Gold Climbs as Fed Says Investors Are Overly Complacent on Risks

Jul 09, 2014 3:27 pm ET

July 9 (Bloomberg) -- Gold rose to a one-week high after several Federal Reserve policy members expressed concern that investors may be growing too complacent on the economic outlook, boosting demand for the metal as a haven.

“Signs of increased risk-taking were viewed by some participants as an indication that market participants were not factoring in sufficient uncertainty about the path of the economy and monetary policy,” the minutes of the last Federal Open Market Committee meeting showed today.

Gold has climbed 11 percent this year, partly on speculation that a faltering economic recovery would spur the Fed to keep borrowing costs close to zero percent. The dollar headed for the third straight drop against a basket of major currencies, erasing earlier gains and increasing the metal’s appeal as an alternative asset.

“Investors are responding to the statement that indicates that concerns about the economy remain,” Charlie Bilello, director of research who helps oversee $220 million of assets at New York-based Pension Partners LLC, said in a telephone interview.

Gold for immediate delivery rose 0.9 percent to $1,331.24 an ounce at 3:24 p.m. New York time. Earlier, the price reached $1,332.20, the highest since July 1.

On the Comex in New York, gold futures for August delivery settled 0.6 percent higher at $1,324.30 at 1:35 p.m. In electronic trading after the close, volume was 38 percent above the average for the past 100 days, according to data compiled by Bloomberg.

Bond Buying

The minutes showed that Fed officials agreed that their bond purchases would end with a final reduction of $15 billion at the October meeting if the economy progresses as they expect.

“The announcement that the stimulus will end in October was a given, so you did not see any negative reaction in the market,” Bilello said.

The Fed said last month that interest rates will stay low for a “considerable time,” boosting demand for the metal as an inflation hedge.

European Central Bank President Mario Draghi affirmed that monetary policy will be “accommodative for an extended period of time.” He spoke in London at 2:30 p.m. New York time, after the release of the Fed minutes.

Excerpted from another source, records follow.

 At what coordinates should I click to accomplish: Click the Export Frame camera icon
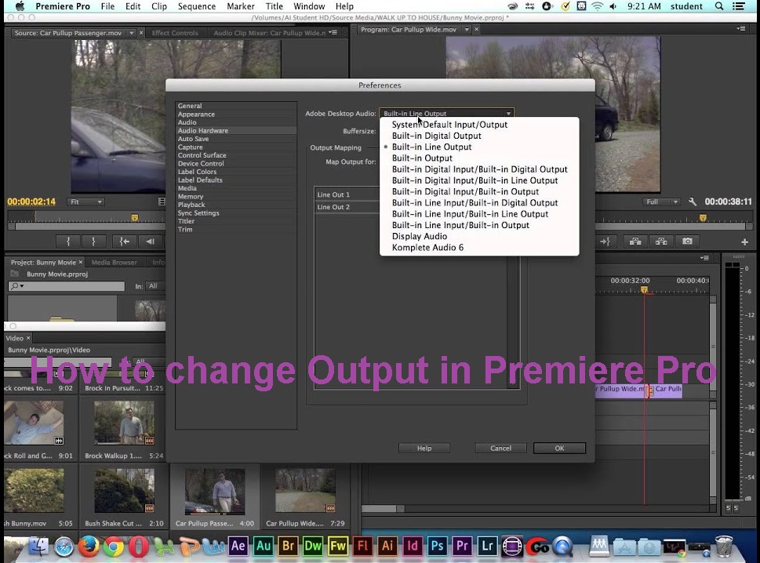pyautogui.click(x=687, y=241)
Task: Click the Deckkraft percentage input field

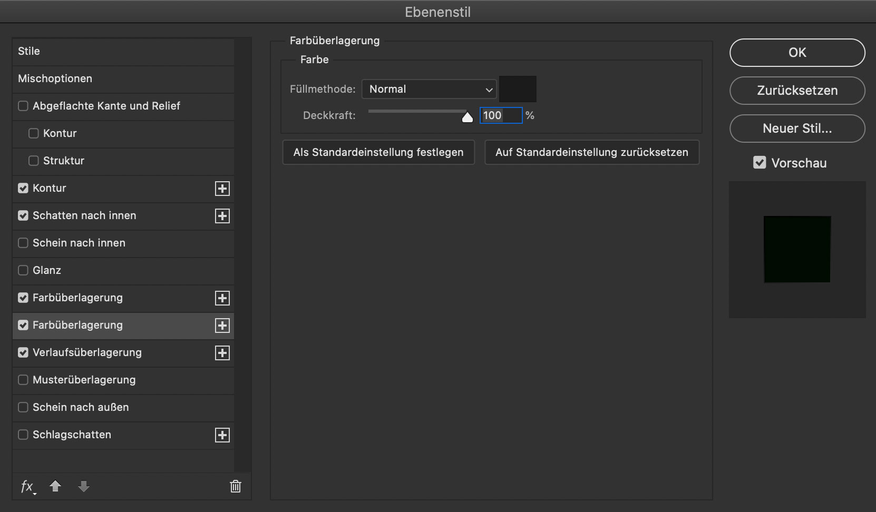Action: 500,115
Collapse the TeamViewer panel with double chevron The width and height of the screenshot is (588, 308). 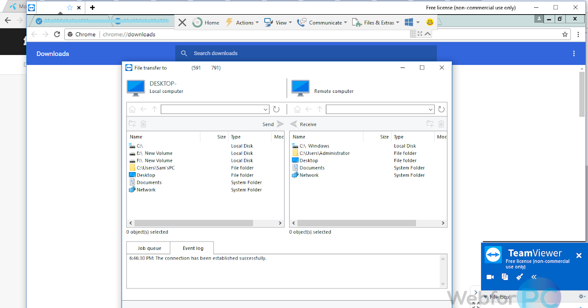coord(534,277)
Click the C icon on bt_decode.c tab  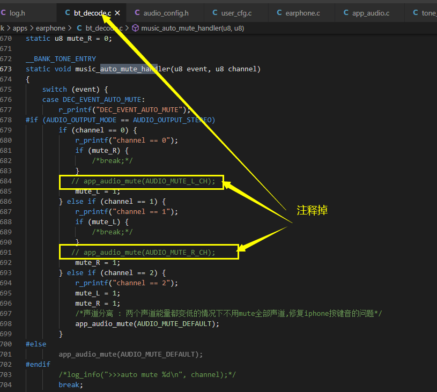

Draghi’s remarks also bolstered gold, Bilello of Pension Partners said.

The metal slumped 28 percent in 2013, ending a 12-year rally, amid concern that the Fed would taper the pace of monetary stimulus. Gold jumped 70 percent from December 2008 to June 2011 as the central bank bought debt and cut interest rates to a record in a bid to boost the economy.

The Fed trimmed monthly asset purchases to $35 billion after five straight cuts of $10 billion each since November.

--With assistance from Jeff Kearns in Washington.